Romanowsky stains are used universally for routine staining of blood films.
Principle
The main components of Romanowsky stain are:
1) A cationic or basic dye such as azure B, which binds to anionic sites and gives a blue-grey colour to nucleic acids, nucleoproteins, granules of basophils, and weakly to granules of neutrophils.
2) An anionic or acidic dye, such as eosin Y, binds to cationic sites on proteins and gives rise to orange-red colour to hemoglobin, eosinophil granules. Among the Romanowsky stains, Giemsa is a good one, and Lieshman’s stain, is also a simple method that is especially suitable when a stained slide is urgently required.
Staining can be carried out in a jar or in a rack.
Jenner-Giemsa stain
1. Air-dried slides.
2. Fix in methanol for 2-3 minutes at room temperature.

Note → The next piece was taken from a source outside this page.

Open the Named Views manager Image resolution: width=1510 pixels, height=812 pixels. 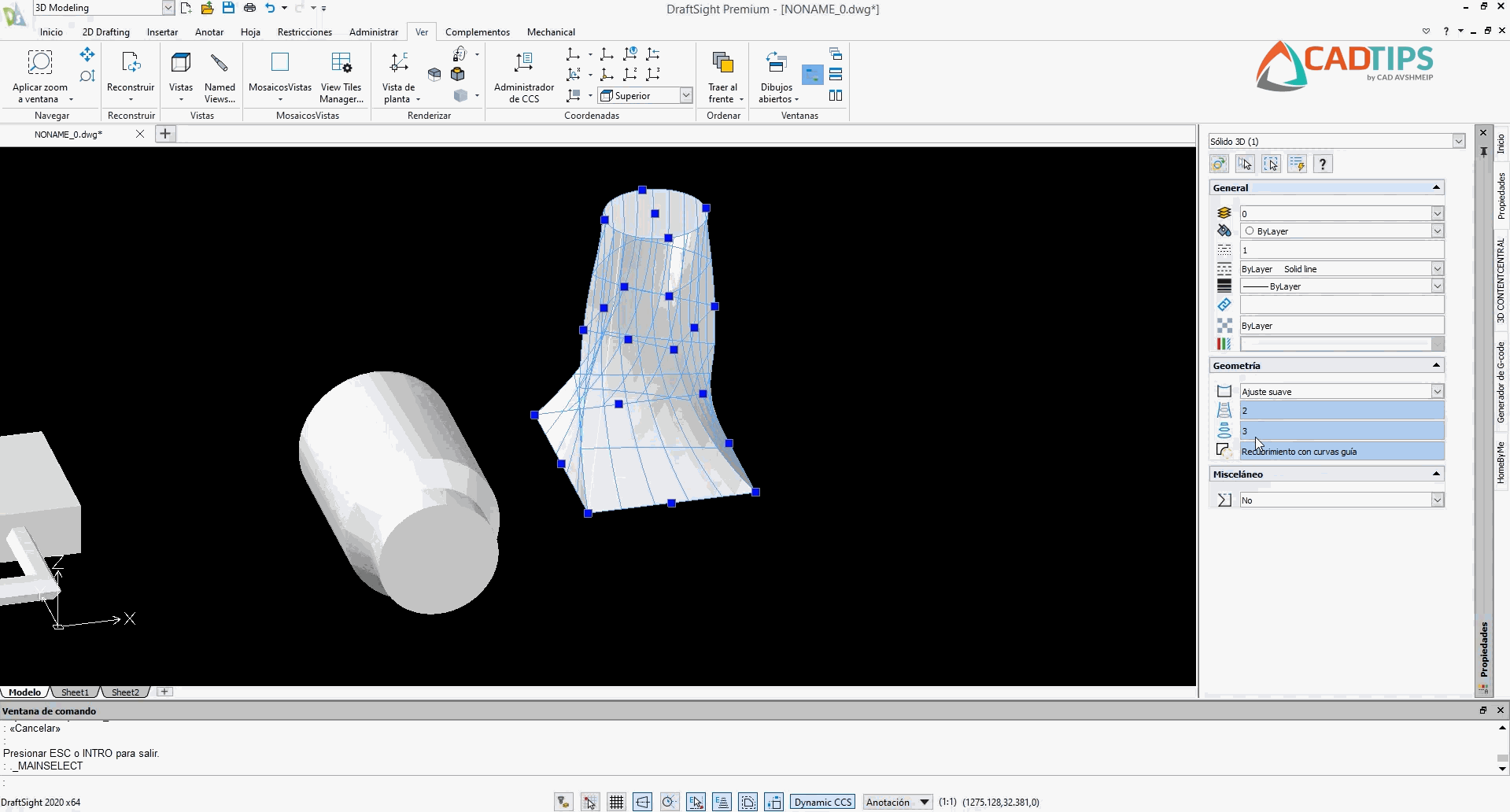[x=220, y=75]
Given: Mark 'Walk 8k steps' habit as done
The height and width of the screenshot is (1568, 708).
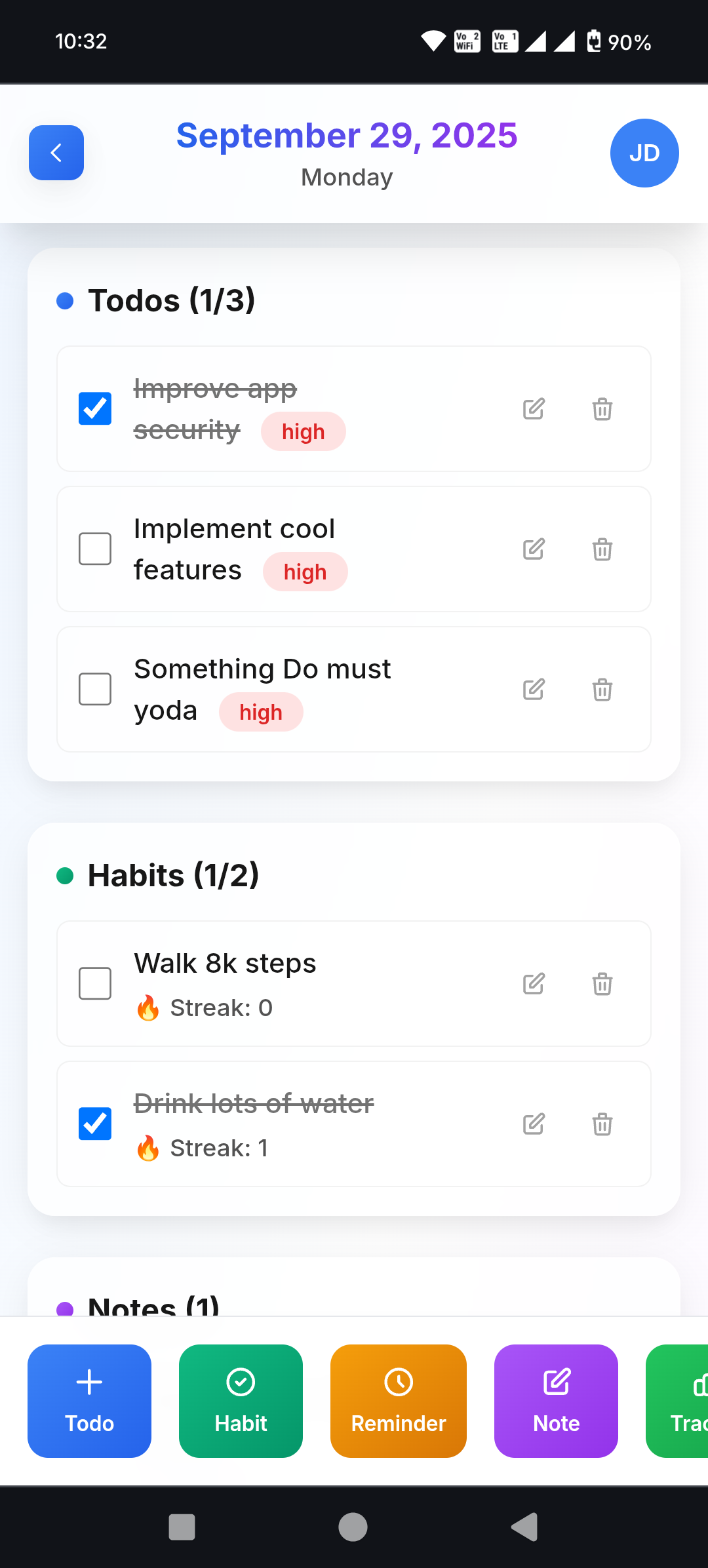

3. Stain for 5 minutes in Jenner’s stain.
4. Tip off the stain
5. Stain in Giemsa stain freshly diluted with buffered distilled water (1:9) for 15 min.
6. Wash in running tap water and
7. Allow to air dry.
Lieshman’s stain
1. Air dry slides.
2. Flood the slides with Lieshman’s stain for 2 minutes; as the stain formulation includes methanol, this will fix the cells.
3. Dilute the stain with equal volume of buffered water.
. Leave the slide for 5-7 minutes. 4
5. Then wash it in a stream of buffered water until it has acquired a pinkish tinge (up to 2 minutes).
6. After that, the back of the slide has been wiped clean.
7. Set it up to dry.
Result
Staining characteristics of a correctly stained blood film
1) Cytoplasm is deep pink
2) Nuclei purple
3) Granules of neutrophils-fine purple Basophils are purple-black Eosinophils: orange red
4) Platelet purple
Sources of error
Error in film preparation
1) Holes in film- slides are contaminated with grease.
2) Film is too short and too thick- incorrect spreading angle.
3) Irregular spread with ridges and long tail-edge of the spreader is chipped.
4) Cellular degenerative changes: delay in fixing or methanol is contaminated with water.
Error in staining
1) Too much blue film: inadequate staining time. Too thick smear.
2) Too pink film: excessive time in buffer. Buffer ph is too low.
3) Blue background: blood anticoagulated in heparin-prolonged storage before fixation.
4) Stain deposit: stain solution not filtered.